Three Recent Victories for High Fructose Corn Syrup

A federal judge in New Jersey in June threw out a lawsuit against Snapple that claimed the use of the phrase “all natural” on the iced tea’s label was deceptive because the drink contains high fructose corn syrup. A month later, an FDA agency confirmed it would not object to the use of the term natural for HFCS.

While not endorsing HFCS, U.S. District Court Judge Mary Cooper said in her opinion it is up to the FDA, not her, to define what is considered “natural.” A Morganville, N.J., resident filed the lawsuit last year, originally in state Superior Court, on behalf of herself and all other New Jersey residents who drank Snapple in the past six years.

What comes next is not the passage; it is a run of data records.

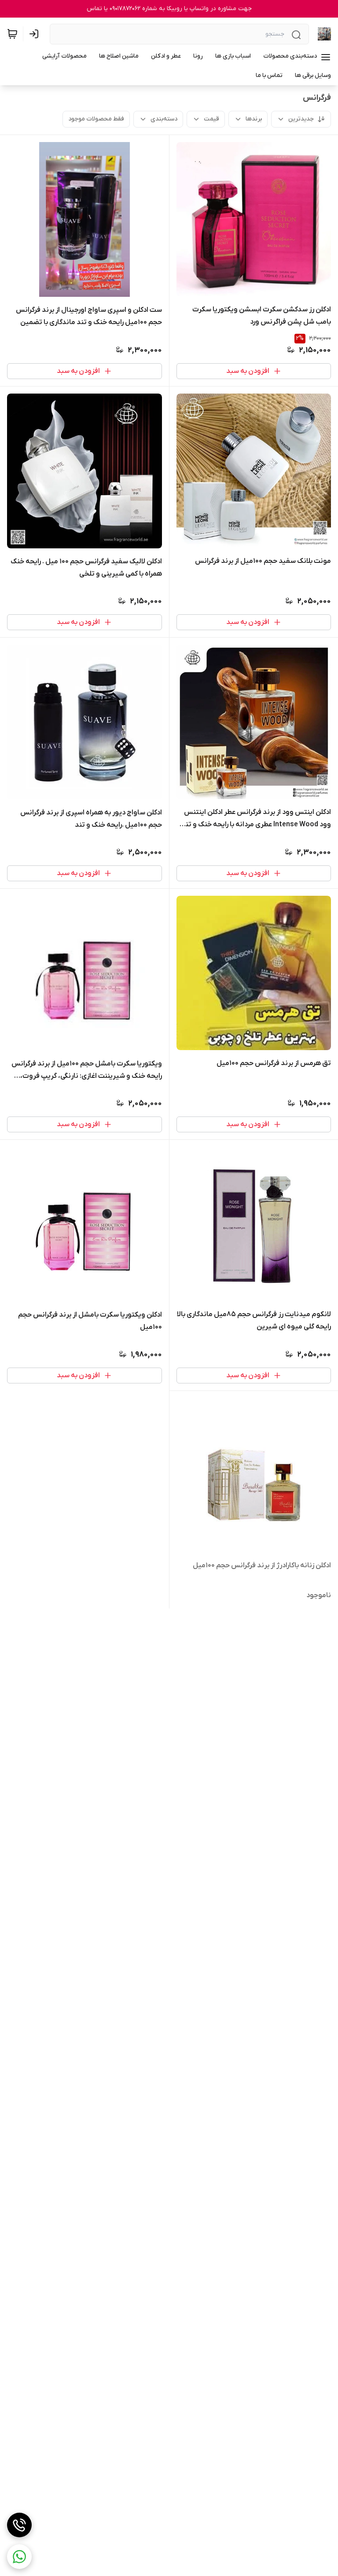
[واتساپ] (19, 2556)
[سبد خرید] (12, 34)
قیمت (211, 119)
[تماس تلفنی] (19, 2525)
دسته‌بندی (164, 119)
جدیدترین (301, 119)
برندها (254, 119)
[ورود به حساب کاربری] (36, 34)
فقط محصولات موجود (96, 119)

The complaint was that HFCS is not all-natural because of the multiple steps it takes to create it. One of the attorneys for the plaintiff said they are considering an appeal, while the Corn Refiners Assn. applauded the ruling. Read the court document here.

The Corn Refiners also publicized a letter from Geraldine June in the FDA’s Center for Food Safety and Applied Nutrition that said that as long as “natural” processes, as defined by the FDA, are used to make the corn syrup, the agency would not object to a natural claim on foods using such HFCS. The letter did acknowledge it’s possible to make HFCS with processes that are not considered natural.

Read the full Corn Refiners' release here and the FDA letter here

At its annual policy-making meeting in Chicago in June, the American Medical Assn. concluded that current research does not support the belief that high fructose syrup contributes more to obesity than other caloric sweeteners.

"At this time there is insufficient evidence to restrict the use of high fructose syrup or label products that contain it with a warning," said AMA Board Member William Dolan, MD. "We do recommend consumers limit the amount of all added caloric sweeteners to no more than 32 grams of sugar daily based on a 2,000 calorie diet in accordance with the Dietary Guidelines for Americans."

But the medical association did call for further independent research to be done on the health effects of high fructose syrup and other sweeteners.